21 May 2012

From Hospital to Mission Field: Nicaraguan Medical Mission

Patient arrives on makeshift stretcher

Miraculous recovery a few days later

During a recent mission trip to Nicaragua, I saw how quickly basic nursing skills could be used when there are no modern machines to use.  In February after arrival in Nicaragua, we spent the night in the capital. The following day was spent traveling; five hours in a microbus, 1 ½ hr ride down the river to Sabalos in a small ponga (boat) and in the dark a small Toyota pick up to travel another 1.5 hours on rocky, bumpy, and washed out roads.  The flat bridges were also a challenge; you could hear the boards bouncing around under the truck.  The next day we held our first clinic and saw about 125 people, giving them pain meds, vitamins, parasite treatment and antibiotics as needed

The second clinic day a family came in carrying a woman on a stretcher made from small trees tied together.  We learned they had walked five hours to get to Las Marvellous to see us. We moved the patient to a bench as she was experiencing head pain and was trying to avoid movement.  I worried whether she could survive the trip to the hospital that we had traveled a few days earlier.  

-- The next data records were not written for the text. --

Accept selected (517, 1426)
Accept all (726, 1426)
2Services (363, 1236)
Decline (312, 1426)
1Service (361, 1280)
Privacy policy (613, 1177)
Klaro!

Clinical findings included two large (3cm) fluid filled sacs, a rash from her ear across her face just past her nose, and peeling skin around her nose.  A quick touch let me know she was febrile.  I gave her a gram of oral Tylenol.  Then the Drs. started her on a Zpak.  I did an I&D (incision and drainage) on the fluid filled cyst, and taught her husband how to apply Triple Antibiotic Cream twice a day.  Our Nicaraguan Dr. Mirtilla wanted to see her for a day or so to make sure she was getting better.  She felt that the infection had started in her ear, and was spreading throughout her head.  The family did not have a place to stay so the local pastor took her in.  I gave the husband a few dollars for food and by noon our patient was able to
walk next door to the pastor's home.

The following day, she was moving normally, was pain free, and afebrile.  Her husband attended the Community Based Health class and received tools and information to take home to be a healthcare worker in their little village.  One day later they began their 5-hour walk home.

Every trip I make to Nicaragua there are people in need.  I remember a two-week-old baby unable to nurse due to an infection.  We obtained formula, liquid antibiotic and infant tylenol that we administered via a dropper, since the baby could not suckle.   A month later we were sent a picture of a fat sassy baby.  Our basic skills can make a big difference for people with such basic needs.  I am thankful for the skills that I’ve developed over my 32 years of nursing, and that I can take them into underserved areas.